You are viewing a plain text version of this content. The canonical link for it is here.
Posted to mapreduce-dev@hadoop.apache.org by Bhallamudi Venkata Siva Kamesh <ka...@imaginea.com> on 2012/07/12 15:02:50 UTC

Can we use String.intern inside WritableUtils#readString()?

Hi All,
  I noticed that WritableUtils.readString(), while deserializing the  
strings, creates a string object every time. But there may be  
applications, which serialize a small no of the strings, a huge number  
of times. So while deserializing them, this may lead to OOMs sometimes.

I think using intern() will reduce the creation of the number of  
String objects. Please correct me if my understading is wrong.

-- 
Thanks&Regards,
Bh.V.S.Kamesh,
+91-9652725948






Re: Can we use String.intern inside WritableUtils#readString()?

Posted by Robert Evans <ev...@yahoo-inc.com>.
Yes I filed a JIRA for something like this a while ago MAPREDUCE-4303.  I
have not done anything with it for this very reason.  There are some
potential fixes for this, we could keep a somewhat small weak reference
cache of these strings so that if a string is read multiple times it is
dedupped and if it is collected we don't force it to stay around too long
and it is not placed in the permgen space. But that is not a small change.
 If you want to take over that JIRA feel free, otherwise I will get around
to it eventually.

--Bobby Evans

On 7/12/12 1:27 PM, "Ramkumar Vadali" <ra...@gmail.com> wrote:

>String.intern() should be used with caution. The intern'ed strings go to
>the "perm gen" space in the java process, which is limited. You could
>easily run out of that space and get OOM errors even when the total usage
>is well below the Xmx value. A better way would be to have a Map<String,
>String> that de-deplicates string objects
>
>Ramkumar
>
>On Thu, Jul 12, 2012 at 6:02 AM, Bhallamudi Venkata Siva Kamesh <
>kamesh.b@imaginea.com> wrote:
>
>> Hi All,
>>  I noticed that WritableUtils.readString(), while deserializing the
>> strings, creates a string object every time. But there may be
>>applications,
>> which serialize a small no of the strings, a huge number of times. So
>>while
>> deserializing them, this may lead to OOMs sometimes.
>>
>> I think using intern() will reduce the creation of the number of String
>> objects. Please correct me if my understading is wrong.
>>
>> --
>> Thanks&Regards,
>> Bh.V.S.Kamesh,
>> +91-9652725948
>>
>>
>>
>>
>>
>>


Re: Can we use String.intern inside WritableUtils#readString()?

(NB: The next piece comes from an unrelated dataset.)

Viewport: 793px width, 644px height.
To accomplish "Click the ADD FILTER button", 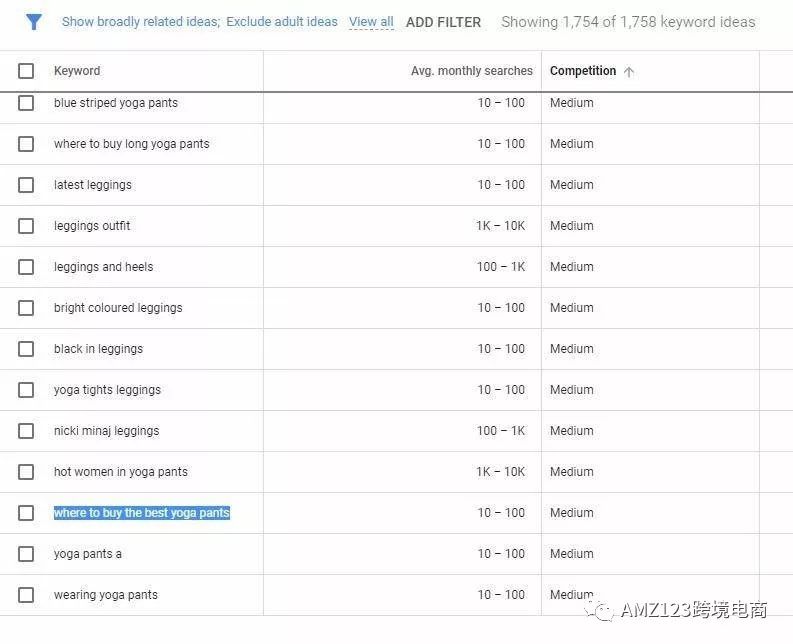I will point(443,22).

Posted by Ramkumar Vadali <ra...@gmail.com>.
String.intern() should be used with caution. The intern'ed strings go to
the "perm gen" space in the java process, which is limited. You could
easily run out of that space and get OOM errors even when the total usage
is well below the Xmx value. A better way would be to have a Map<String,
String> that de-deplicates string objects

Ramkumar

On Thu, Jul 12, 2012 at 6:02 AM, Bhallamudi Venkata Siva Kamesh <
kamesh.b@imaginea.com> wrote:

> Hi All,
>  I noticed that WritableUtils.readString(), while deserializing the
> strings, creates a string object every time. But there may be applications,
> which serialize a small no of the strings, a huge number of times. So while
> deserializing them, this may lead to OOMs sometimes.
>
> I think using intern() will reduce the creation of the number of String
> objects. Please correct me if my understading is wrong.
>
> --
> Thanks&Regards,
> Bh.V.S.Kamesh,
> +91-9652725948
>
>
>
>
>
>